## Passage provided
There are two ways of un-doing a circumcision: surgical reconstruction, in which a foreskin is created using tissue harvested from elsewhere on the body, such as the scrotum; and non-surgical restoration, which employs the process of tissue expansion to actually regrow foreskin from remaining foreskin cells. Surgical reconstruction has the benefit of speed, but the non-surgical restoration has almost invariably better results.

Tissue expansion works by applying tension to cells you want to replicate, in this case the foreskin you have remaining. This tension stimulates mitosis, or cell division, growing new cells identical to the old. The resulting foreskin created from tissue expansion has all the characteristics and properties of actual foreskin because it is actual foreskin. This is the great benefit non-surgical restoration has compared to surgical reconstruction. The one draw-back is its speed: tissue expansion is a very slow process. A full restoration using the MTC method may take between two and four years of daily work.

Non-surgical restoration can be accomplished by many methods, most of them using tape to in some way attach the foreskin to a source of tension. This website describes in depth one such method, the MTC method (for Modified T-taping and Cross-taping, the two means of restoration the method employs) and also touches on several other methods.

History

Records of surgical foreskin reconstruction, historically known as epispasm, go back at least as far as the first century. Aulus Cornelius Celsus described one technique in his work De Medicina: A circular incision was made around the base of the penis and the skin was peeled free of the shaft. The now mobile shaft skin was then pulled up far enough to cover the glans penis and bound in place until it healed.

## Given information
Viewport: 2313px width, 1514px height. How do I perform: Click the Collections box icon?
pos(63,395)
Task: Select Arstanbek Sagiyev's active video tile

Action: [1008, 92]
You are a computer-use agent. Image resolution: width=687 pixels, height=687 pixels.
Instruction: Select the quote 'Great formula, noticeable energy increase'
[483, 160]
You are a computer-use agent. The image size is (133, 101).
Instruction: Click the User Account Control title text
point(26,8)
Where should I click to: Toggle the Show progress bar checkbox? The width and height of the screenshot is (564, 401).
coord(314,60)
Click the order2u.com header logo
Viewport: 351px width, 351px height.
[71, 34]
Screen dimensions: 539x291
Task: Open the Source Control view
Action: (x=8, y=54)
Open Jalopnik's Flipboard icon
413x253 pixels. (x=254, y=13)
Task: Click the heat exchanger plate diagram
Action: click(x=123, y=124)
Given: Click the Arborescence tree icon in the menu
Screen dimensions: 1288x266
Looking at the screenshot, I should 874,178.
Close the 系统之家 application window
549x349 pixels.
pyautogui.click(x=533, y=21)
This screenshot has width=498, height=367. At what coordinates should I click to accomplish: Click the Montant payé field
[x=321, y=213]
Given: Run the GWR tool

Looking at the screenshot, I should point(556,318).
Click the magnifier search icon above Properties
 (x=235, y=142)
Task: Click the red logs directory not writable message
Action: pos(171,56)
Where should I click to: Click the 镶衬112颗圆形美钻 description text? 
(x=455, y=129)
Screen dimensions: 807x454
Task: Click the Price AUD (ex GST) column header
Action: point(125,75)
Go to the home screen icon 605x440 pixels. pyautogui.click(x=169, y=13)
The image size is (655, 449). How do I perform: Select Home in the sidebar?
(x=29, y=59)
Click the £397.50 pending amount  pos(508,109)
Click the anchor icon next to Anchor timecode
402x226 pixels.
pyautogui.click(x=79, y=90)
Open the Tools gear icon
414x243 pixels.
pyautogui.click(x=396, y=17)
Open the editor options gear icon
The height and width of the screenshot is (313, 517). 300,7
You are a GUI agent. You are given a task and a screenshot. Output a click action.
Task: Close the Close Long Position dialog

## Required tasks
• 1. Render this sentence from the passage on undoing circumcision into Spanish: "This tension stimulates mitosis, or cell division, growing new cells identical to the old."
• 2. Using the passage on undoing circumcision, answer yes or no for each statement and quote the deciding words: (a) Surgical reconstruction is faster than non-surgical restoration. (b) A full restoration with the MTC method can be completed in under a year of daily work. (c) Aulus Cornelius Celsus described a reconstruction technique in De Medicina.
The listing is not needed for any of the work here.

## Results in order
• 1. Esta tensión estimula la mitosis, o división celular, generando nuevas células idénticas a las anteriores.

• 2.
(a) Yes: "Surgical reconstruction has the benefit of speed"
(b) No: "A full restoration using the MTC method may take between two and four years of daily work."
(c) Yes: "Aulus Cornelius Celsus described one technique in his work De Medicina"